Lopez reiterated the interim government's assertion that the Zelaya would face charges if he returned to Honduras.
Speaking to Al Jazeera on Wednesday, Antonio Rivera Callejas, a senator in the Honduran congress and a minority leader of the opposition National Party of Honduras, maintained that "what happened in Honduras was not a military coup - it was constitutional".

"The supreme court, the 15 judges, by a unanimous decision, [ruled] that Zelaya was violating the laws in our constitution. Then the congress acted. "The president was taken out of our country for his own safety.
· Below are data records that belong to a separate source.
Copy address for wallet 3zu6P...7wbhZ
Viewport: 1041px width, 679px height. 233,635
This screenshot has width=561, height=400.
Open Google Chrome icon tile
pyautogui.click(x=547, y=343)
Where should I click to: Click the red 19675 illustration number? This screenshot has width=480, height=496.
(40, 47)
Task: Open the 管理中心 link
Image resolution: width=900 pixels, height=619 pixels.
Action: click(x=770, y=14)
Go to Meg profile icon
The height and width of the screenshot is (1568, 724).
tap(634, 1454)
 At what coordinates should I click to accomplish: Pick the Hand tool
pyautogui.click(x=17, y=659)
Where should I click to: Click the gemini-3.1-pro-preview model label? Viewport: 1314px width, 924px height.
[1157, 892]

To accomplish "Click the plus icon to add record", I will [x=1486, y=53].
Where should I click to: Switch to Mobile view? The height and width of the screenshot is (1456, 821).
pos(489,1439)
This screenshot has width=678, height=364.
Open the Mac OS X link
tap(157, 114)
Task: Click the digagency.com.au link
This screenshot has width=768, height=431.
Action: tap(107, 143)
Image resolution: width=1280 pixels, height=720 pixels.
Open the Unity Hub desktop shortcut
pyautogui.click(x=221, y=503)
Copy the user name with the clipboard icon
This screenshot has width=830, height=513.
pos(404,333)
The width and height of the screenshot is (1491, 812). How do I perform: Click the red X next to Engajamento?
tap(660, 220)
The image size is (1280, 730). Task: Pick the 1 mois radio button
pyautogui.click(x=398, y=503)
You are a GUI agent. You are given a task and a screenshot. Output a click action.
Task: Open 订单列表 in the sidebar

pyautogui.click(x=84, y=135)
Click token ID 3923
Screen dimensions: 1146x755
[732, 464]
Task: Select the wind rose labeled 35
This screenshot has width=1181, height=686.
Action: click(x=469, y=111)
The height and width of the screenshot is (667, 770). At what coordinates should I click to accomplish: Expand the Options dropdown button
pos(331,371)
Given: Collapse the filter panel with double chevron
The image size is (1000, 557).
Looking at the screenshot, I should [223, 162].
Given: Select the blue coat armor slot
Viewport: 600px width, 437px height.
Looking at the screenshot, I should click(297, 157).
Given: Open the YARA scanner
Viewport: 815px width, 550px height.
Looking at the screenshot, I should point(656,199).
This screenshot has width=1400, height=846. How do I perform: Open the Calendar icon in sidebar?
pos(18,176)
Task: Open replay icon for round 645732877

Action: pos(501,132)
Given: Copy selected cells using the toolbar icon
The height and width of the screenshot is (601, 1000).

If he had stayed here, blood would have been on the streets."
Callejas added that "if Zelaya wants to come back, he is welcome, but he will be judged by all citizens."
US suspends aid

Meanwhile, after nearly two weeks of mostly muted response from the US, Washington said on Wednesday that it had suspended $16.5m in military assistance programmes as well as development assistance programmes to the Honduran government.
It added that $50m more in assistance "could be in jeopardy" this year alone.
It added, however, that "programmes that directly benefit the Honduran people are continuing", including "supporting the provision of food aid, HIV/Aids and other disease prevention, child survival, and disaster assistance, as well as election assistance to facilitate free and fair elections".
Zelaya was removed from power on June 28 as he was about to press ahead with a non-binding referendum on the constitution.
His domestic critics said the public vote was aimed at changing the constitution to enable him to run again for office at the end of his current four-year term.
Zelaya attempted to return to Tegucigalpa, the Honduran capital, on Sunday but soldiers and military vehicles blocked the runway and warned off his aircraft.
At least one person among the thousands of people waiting for the plane to land was killed by security forces - the first to die in clashes since the coup.